Tuliskan ulang secara persis bagian dari teks tentang uzlah dalam tasawuf di bawah, yang dibuka dengan kata-kata yang memuat "Tuhannmu dalam hatimu" dan ditutup dengan "Al-'Araf [7]: 205).".

[TEKS HALAMAN]:
= = =

M. Khaliq Shalha |
Dalam tasawuf dikenal istilah 'uzlah (uzlah) sebagai
salah satu rukun mujahadah. Uzlah oleh sebagian pakar dimaknai sebagai sebuah
sikap mengasingkan diri untuk memusatkan perhatian pada ibadah dengan berzikir dan
bertafakur kepada Allah SWT.
Uzlah dengan tujuan tersebut dapat dibenarkan dan
mulia. Pada saat-saat tertentu memang dianjurkan menyendiri, di antaranya
sewaktu bermunajat atau berzikir melantunkan wirid. Kala itu bagi penempuh
jalan untuk mendekatkan diri kepada Allah (salik) sangat dianjurkan menjauhkan
diri dari orang banyak dan kebisingan. Hal ini disebut zikir khafi.
Mereka berlandaskan firman Allah sebagai berikut.
وَاذْكُرْ
رَبَّكَ فِي نَفْسِكَ تَضَرُّعًا وَخِيفَةً وَدُونَ الْجَهْرِ مِنَ الْقَوْلِ
بِالْغُدُوِّ وَالآصَالِ وَلا تَكُنْ مِنَ الْغَافِلِينَ .
Dan sebutlah (nama)
Tuhannmu dalam hatimu dengan merendahkan diri dan rasa takut, dan dengan tidak
mengeraskan suara, di waktu pagi dan petang, dan janganlah kamu termasuk
orang-orang yang lalai. (QS. Al-'Araf [7]: 205).
Sikap mengasingkan diri tersebut pada momen tertentu
dalam agenda kehidupan sehari-hari sebagai perenungan untuk introspeksi diri.
Bukan pengasingan secara permanen dengan motif menghindari hiruk pikuk
kehidupan sosial dan tak mau tahu tentang tanggung jawab urusan sosial
kemasyarakatannya.
Dalam sejarah kehadiran gerakan tasawuf ke dunia ini
bermula sebagai upaya mengatasi krisis akhlak yang menimpa masyarakat Islam di masa
lalu, tepatnya pada rentang 650-1250 M ketika umat Islam bergelimang harta dan
kemewahan sehingga terjerumus pada kehidupan berfoya-foya, berbuat durjana dan
berlumuran dosa. Mereka lupa pada tugasnya sebagai khalifah Allah di muka bumi
ini. Mereka tak sanggup lagi memikul beban tugas untuk membangun masyarakat
seutuhnya. Dalam keadaan sakit mental demikian, datanglah serbuan bangsa Mongol
pada tahun 1258 M dan berhasil mengalahkan umat Islam dengan meluluh lantahkan
kota Bagdad secara menyedihkan, memilukan dan memalukan.

= = =

[BAGIAN DATA]:

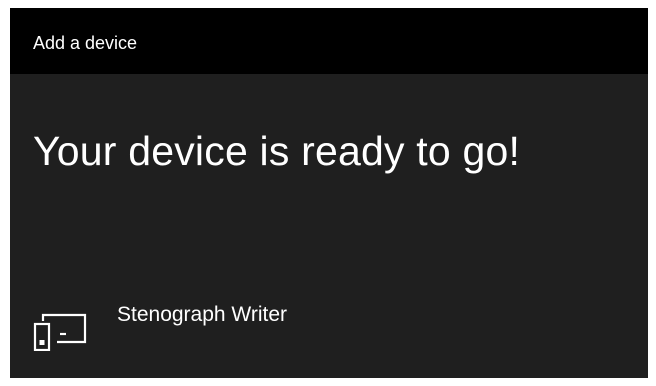  What do you see at coordinates (202, 314) in the screenshot?
I see `device-name: Stenograph Writer` at bounding box center [202, 314].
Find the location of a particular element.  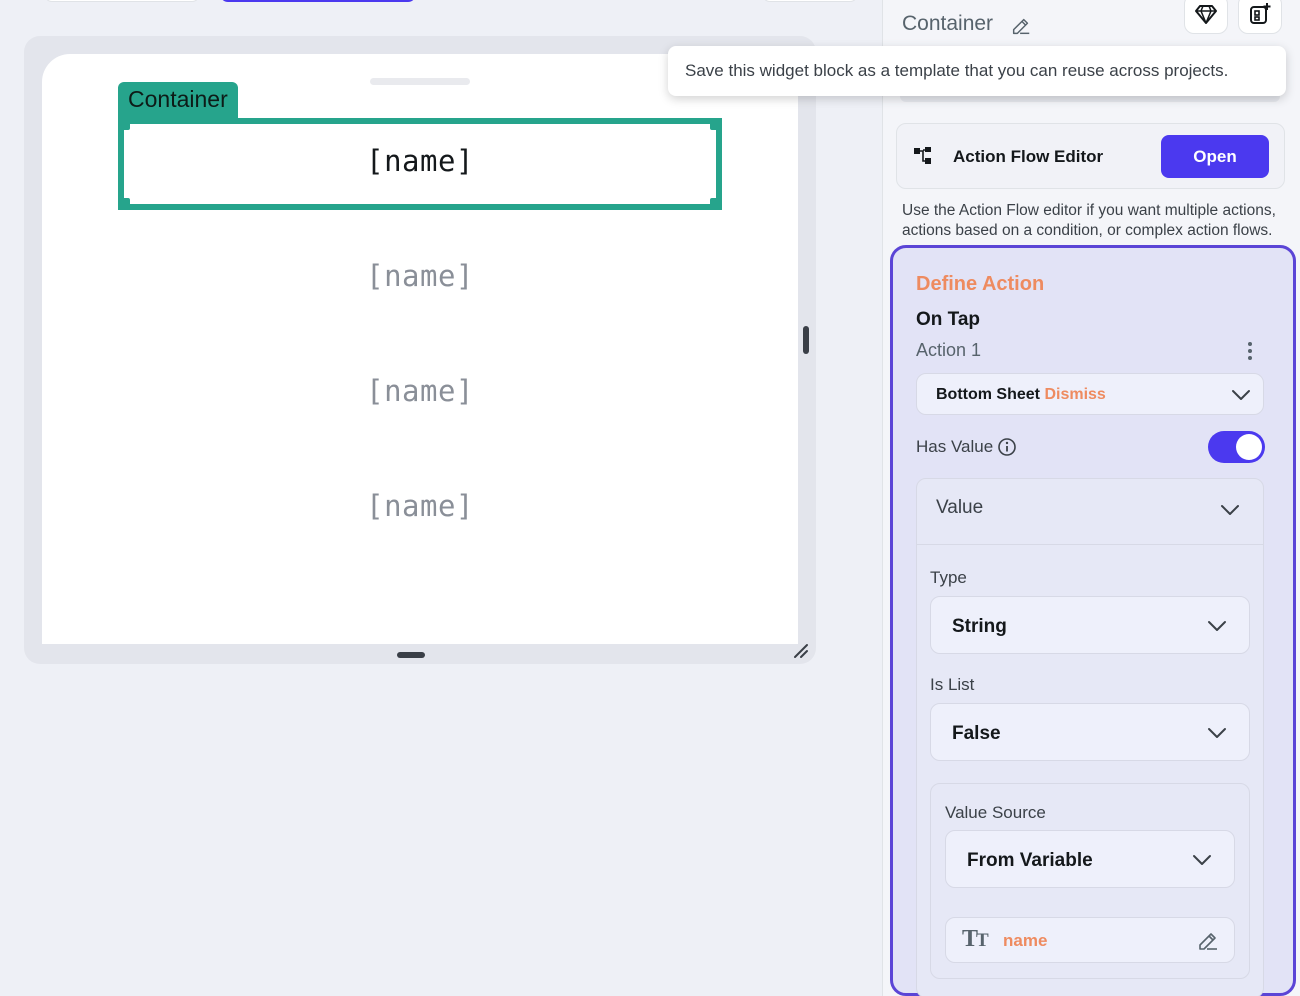

diamond-icon is located at coordinates (1206, 14).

= = =

[JAWABAN]:
Tuhannmu dalam hatimu dengan merendahkan diri dan rasa takut, dan dengan tidak
mengeraskan suara, di waktu pagi dan petang, dan janganlah kamu termasuk
orang-orang yang lalai. (QS. Al-'Araf [7]: 205).